> [DIRECTIONS FOR THIS TASK]: Reproduce every one of the items below word for word, leaving out the pictures.

> [DATASET]:
──────────────────────────────

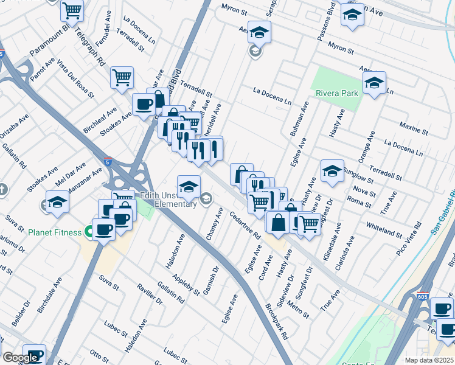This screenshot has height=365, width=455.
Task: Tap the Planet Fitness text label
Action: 54,232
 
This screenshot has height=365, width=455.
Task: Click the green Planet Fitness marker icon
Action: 89,232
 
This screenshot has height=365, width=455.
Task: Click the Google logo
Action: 20,358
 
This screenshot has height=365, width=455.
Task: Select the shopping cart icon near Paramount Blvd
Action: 72,10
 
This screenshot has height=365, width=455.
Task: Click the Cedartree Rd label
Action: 245,224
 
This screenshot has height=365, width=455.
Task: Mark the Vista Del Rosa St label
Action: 76,79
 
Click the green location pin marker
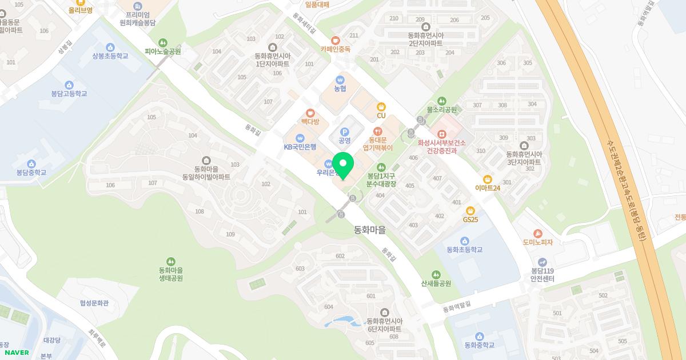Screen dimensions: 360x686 343,165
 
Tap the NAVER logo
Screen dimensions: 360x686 16,353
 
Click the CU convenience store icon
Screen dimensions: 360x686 381,106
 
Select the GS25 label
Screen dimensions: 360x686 470,219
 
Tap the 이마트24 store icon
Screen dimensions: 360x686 488,179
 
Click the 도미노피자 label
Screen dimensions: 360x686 537,242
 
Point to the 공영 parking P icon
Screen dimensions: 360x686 344,132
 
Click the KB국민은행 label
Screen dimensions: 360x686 300,147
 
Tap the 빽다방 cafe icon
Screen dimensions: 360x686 310,113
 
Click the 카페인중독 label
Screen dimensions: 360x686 335,49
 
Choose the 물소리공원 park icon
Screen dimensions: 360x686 441,101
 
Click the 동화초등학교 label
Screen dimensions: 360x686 464,250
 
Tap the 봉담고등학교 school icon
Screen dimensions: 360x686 69,85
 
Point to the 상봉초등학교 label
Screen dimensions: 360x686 110,56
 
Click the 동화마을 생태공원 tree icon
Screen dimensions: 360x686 171,261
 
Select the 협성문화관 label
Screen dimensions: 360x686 94,303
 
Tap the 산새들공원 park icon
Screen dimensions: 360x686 436,275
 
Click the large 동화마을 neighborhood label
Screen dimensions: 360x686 370,230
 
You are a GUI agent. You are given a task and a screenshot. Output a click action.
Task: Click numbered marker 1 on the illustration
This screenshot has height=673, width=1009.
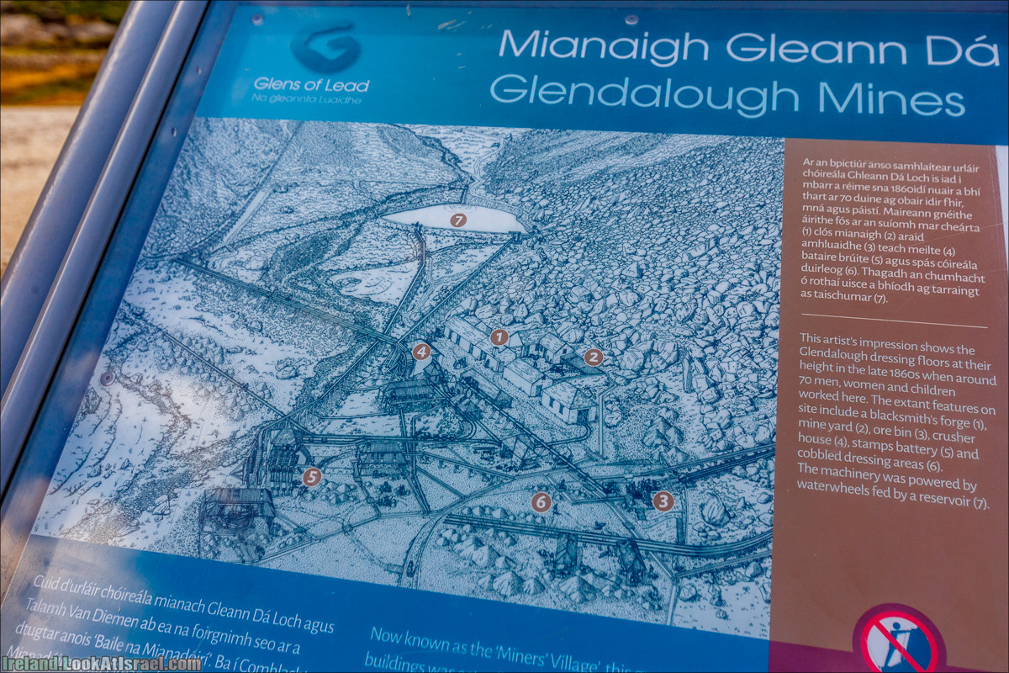coord(499,337)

──────────────────────────────

> [EXERCISE SOLUTION]:
This screenshot has height=365, width=455.
Task: Tap the Planet Fitness text label
Action: 54,232
 
This screenshot has height=365, width=455.
Task: Click the green Planet Fitness marker icon
Action: 89,232
 
This screenshot has height=365, width=455.
Task: Click the Google logo
Action: 20,358
 
This screenshot has height=365, width=455.
Task: Select the shopping cart icon near Paramount Blvd
Action: 72,10
 
This screenshot has height=365, width=455.
Task: Click the Cedartree Rd label
Action: 245,224
 
This screenshot has height=365, width=455.
Task: Mark the Vista Del Rosa St label
Action: 76,79
 
Click the green location pin marker
Screen dimensions: 360x686 343,165
 
Tap the NAVER logo
Screen dimensions: 360x686 16,353
 
Click the CU convenience store icon
Screen dimensions: 360x686 381,106
 
Select the GS25 label
Screen dimensions: 360x686 470,219
 
Tap the 이마트24 store icon
Screen dimensions: 360x686 488,179
 
Click the 도미노피자 label
Screen dimensions: 360x686 537,242
 
Point to the 공영 parking P icon
Screen dimensions: 360x686 344,132
 
Click the KB국민은행 label
Screen dimensions: 360x686 300,147
 
Tap the 빽다방 cafe icon
Screen dimensions: 360x686 310,113
 
Click the 카페인중독 label
Screen dimensions: 360x686 335,49
 
Choose the 물소리공원 park icon
Screen dimensions: 360x686 441,101
 
Click the 동화초등학교 label
Screen dimensions: 360x686 464,250
 
Tap the 봉담고등학교 school icon
Screen dimensions: 360x686 69,85
 
Point to the 상봉초등학교 label
Screen dimensions: 360x686 110,56
 
Click the 동화마을 생태공원 tree icon
Screen dimensions: 360x686 171,261
 
Select the 협성문화관 label
Screen dimensions: 360x686 94,303
 
Tap the 산새들공원 park icon
Screen dimensions: 360x686 436,275
 
Click the large 동화마을 neighborhood label
Screen dimensions: 360x686 370,230
 
You are a GUI agent. You are given a task and a screenshot. Output a click action.
Task: Click numbered marker 1 on the illustration
This screenshot has height=673, width=1009.
coord(499,337)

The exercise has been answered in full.